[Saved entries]
■ ■ ■ ■ ■
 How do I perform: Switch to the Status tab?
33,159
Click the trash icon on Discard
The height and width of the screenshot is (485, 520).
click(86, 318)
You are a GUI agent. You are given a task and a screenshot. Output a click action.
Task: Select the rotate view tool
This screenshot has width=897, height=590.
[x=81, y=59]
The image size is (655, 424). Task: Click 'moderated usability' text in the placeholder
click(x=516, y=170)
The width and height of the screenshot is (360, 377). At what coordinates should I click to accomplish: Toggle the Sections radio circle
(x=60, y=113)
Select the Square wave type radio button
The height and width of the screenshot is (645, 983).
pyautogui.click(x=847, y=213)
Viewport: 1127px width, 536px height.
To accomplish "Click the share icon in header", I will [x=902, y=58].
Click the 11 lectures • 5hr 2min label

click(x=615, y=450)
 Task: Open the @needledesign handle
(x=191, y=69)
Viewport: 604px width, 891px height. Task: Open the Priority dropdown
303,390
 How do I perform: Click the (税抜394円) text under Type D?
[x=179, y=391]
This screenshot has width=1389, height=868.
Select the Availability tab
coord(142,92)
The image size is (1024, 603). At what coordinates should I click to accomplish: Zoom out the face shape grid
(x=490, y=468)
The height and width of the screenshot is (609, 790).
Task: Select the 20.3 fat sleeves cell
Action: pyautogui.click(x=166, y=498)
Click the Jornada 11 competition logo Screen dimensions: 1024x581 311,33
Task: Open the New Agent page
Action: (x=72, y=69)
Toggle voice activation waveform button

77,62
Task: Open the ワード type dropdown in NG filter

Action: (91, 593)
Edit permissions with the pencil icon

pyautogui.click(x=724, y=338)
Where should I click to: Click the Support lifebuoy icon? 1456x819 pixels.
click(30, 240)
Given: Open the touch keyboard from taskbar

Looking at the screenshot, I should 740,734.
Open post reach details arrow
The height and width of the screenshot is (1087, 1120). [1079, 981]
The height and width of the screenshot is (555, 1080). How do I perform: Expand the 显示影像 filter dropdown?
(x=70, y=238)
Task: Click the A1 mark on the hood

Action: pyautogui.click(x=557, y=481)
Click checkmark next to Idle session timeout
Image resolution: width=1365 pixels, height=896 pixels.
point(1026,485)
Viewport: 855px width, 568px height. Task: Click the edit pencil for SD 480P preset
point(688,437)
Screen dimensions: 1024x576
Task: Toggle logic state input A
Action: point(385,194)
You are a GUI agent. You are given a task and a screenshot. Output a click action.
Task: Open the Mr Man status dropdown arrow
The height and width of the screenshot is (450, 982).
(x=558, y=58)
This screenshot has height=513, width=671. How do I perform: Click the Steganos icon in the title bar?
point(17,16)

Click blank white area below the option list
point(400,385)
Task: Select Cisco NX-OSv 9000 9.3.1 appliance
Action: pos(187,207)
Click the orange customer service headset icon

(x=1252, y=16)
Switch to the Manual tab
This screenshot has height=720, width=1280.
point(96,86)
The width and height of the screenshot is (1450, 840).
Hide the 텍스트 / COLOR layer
■ ■ ■ ■ ■
EXERCISE DIRECTIONS:
What you write must match the records above line for line.

EXERCISE RESULT:
 How do I perform: Switch to the Status tab?
33,159
Click the trash icon on Discard
The height and width of the screenshot is (485, 520).
click(86, 318)
You are a GUI agent. You are given a task and a screenshot. Output a click action.
Task: Select the rotate view tool
This screenshot has width=897, height=590.
[x=81, y=59]
The image size is (655, 424). Task: Click 'moderated usability' text in the placeholder
click(x=516, y=170)
The width and height of the screenshot is (360, 377). At what coordinates should I click to accomplish: Toggle the Sections radio circle
(x=60, y=113)
Select the Square wave type radio button
The height and width of the screenshot is (645, 983).
pyautogui.click(x=847, y=213)
Viewport: 1127px width, 536px height.
To accomplish "Click the share icon in header", I will [x=902, y=58].
Click the 11 lectures • 5hr 2min label

click(x=615, y=450)
 Task: Open the @needledesign handle
(x=191, y=69)
Viewport: 604px width, 891px height. Task: Open the Priority dropdown
303,390
 How do I perform: Click the (税抜394円) text under Type D?
[x=179, y=391]
This screenshot has width=1389, height=868.
Select the Availability tab
coord(142,92)
The image size is (1024, 603). At what coordinates should I click to accomplish: Zoom out the face shape grid
(x=490, y=468)
The height and width of the screenshot is (609, 790).
Task: Select the 20.3 fat sleeves cell
Action: pyautogui.click(x=166, y=498)
Click the Jornada 11 competition logo Screen dimensions: 1024x581 311,33
Task: Open the New Agent page
Action: (x=72, y=69)
Toggle voice activation waveform button

77,62
Task: Open the ワード type dropdown in NG filter

Action: (91, 593)
Edit permissions with the pencil icon

pyautogui.click(x=724, y=338)
Where should I click to: Click the Support lifebuoy icon? 1456x819 pixels.
click(30, 240)
Given: Open the touch keyboard from taskbar

Looking at the screenshot, I should 740,734.
Open post reach details arrow
The height and width of the screenshot is (1087, 1120). [1079, 981]
The height and width of the screenshot is (555, 1080). How do I perform: Expand the 显示影像 filter dropdown?
(x=70, y=238)
Task: Click the A1 mark on the hood

Action: pyautogui.click(x=557, y=481)
Click checkmark next to Idle session timeout
Image resolution: width=1365 pixels, height=896 pixels.
point(1026,485)
Viewport: 855px width, 568px height. Task: Click the edit pencil for SD 480P preset
point(688,437)
Screen dimensions: 1024x576
Task: Toggle logic state input A
Action: point(385,194)
You are a GUI agent. You are given a task and a screenshot. Output a click action.
Task: Open the Mr Man status dropdown arrow
The height and width of the screenshot is (450, 982).
(x=558, y=58)
This screenshot has height=513, width=671. How do I perform: Click the Steganos icon in the title bar?
point(17,16)

Click blank white area below the option list
point(400,385)
Task: Select Cisco NX-OSv 9000 9.3.1 appliance
Action: pos(187,207)
Click the orange customer service headset icon

(x=1252, y=16)
Switch to the Manual tab
This screenshot has height=720, width=1280.
point(96,86)
The width and height of the screenshot is (1450, 840).
Hide the 텍스트 / COLOR layer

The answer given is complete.